Saved data entries:
╭──

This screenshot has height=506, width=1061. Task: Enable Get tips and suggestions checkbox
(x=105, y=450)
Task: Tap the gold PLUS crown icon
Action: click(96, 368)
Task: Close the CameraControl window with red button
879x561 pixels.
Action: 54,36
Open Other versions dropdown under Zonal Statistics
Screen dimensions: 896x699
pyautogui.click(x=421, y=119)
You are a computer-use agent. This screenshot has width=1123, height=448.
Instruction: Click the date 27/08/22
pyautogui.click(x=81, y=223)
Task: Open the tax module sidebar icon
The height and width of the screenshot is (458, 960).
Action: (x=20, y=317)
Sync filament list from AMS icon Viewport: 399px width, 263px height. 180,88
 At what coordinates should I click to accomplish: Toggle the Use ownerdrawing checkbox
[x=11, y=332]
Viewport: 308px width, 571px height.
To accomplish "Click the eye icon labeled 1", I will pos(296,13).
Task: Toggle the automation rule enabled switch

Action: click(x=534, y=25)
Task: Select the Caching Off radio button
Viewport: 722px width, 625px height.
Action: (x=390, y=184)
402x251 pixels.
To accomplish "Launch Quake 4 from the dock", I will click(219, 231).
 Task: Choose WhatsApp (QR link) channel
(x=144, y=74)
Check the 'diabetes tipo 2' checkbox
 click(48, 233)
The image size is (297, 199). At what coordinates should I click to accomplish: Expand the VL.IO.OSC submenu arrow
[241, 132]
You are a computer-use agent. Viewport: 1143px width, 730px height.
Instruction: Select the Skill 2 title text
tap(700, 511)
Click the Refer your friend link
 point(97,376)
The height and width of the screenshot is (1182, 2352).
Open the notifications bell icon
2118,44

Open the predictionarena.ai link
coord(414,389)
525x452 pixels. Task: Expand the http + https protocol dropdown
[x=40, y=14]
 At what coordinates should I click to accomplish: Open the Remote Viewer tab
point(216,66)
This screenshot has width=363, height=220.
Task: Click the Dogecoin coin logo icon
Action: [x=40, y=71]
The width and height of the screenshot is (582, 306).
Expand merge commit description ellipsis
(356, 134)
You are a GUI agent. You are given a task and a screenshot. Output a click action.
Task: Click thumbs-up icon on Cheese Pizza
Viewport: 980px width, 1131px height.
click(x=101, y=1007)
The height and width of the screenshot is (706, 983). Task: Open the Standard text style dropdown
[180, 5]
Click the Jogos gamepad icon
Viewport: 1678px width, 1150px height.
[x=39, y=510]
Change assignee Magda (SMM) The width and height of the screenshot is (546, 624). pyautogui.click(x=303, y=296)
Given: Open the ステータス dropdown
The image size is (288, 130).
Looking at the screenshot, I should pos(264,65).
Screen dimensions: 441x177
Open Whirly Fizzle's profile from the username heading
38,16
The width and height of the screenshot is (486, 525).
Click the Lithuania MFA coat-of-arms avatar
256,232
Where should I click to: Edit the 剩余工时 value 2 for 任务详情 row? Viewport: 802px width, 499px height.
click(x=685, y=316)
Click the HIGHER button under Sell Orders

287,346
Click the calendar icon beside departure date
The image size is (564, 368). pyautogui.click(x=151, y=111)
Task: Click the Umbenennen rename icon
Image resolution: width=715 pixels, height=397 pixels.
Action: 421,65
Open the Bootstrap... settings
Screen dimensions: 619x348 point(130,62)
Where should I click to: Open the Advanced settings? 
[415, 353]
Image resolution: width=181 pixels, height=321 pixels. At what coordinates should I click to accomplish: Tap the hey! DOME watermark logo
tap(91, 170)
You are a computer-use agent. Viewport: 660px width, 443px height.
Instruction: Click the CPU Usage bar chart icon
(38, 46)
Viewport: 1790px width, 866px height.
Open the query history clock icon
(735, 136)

╰──

Set down the line that contains "You are a computer-use agent. Viewport: 660px" exactly. Do the same for each later line of the data, through the end, and add nothing.

- _EXERCISE OUTPUT_
You are a computer-use agent. Viewport: 660px width, 443px height.
Instruction: Click the CPU Usage bar chart icon
(38, 46)
Viewport: 1790px width, 866px height.
Open the query history clock icon
(735, 136)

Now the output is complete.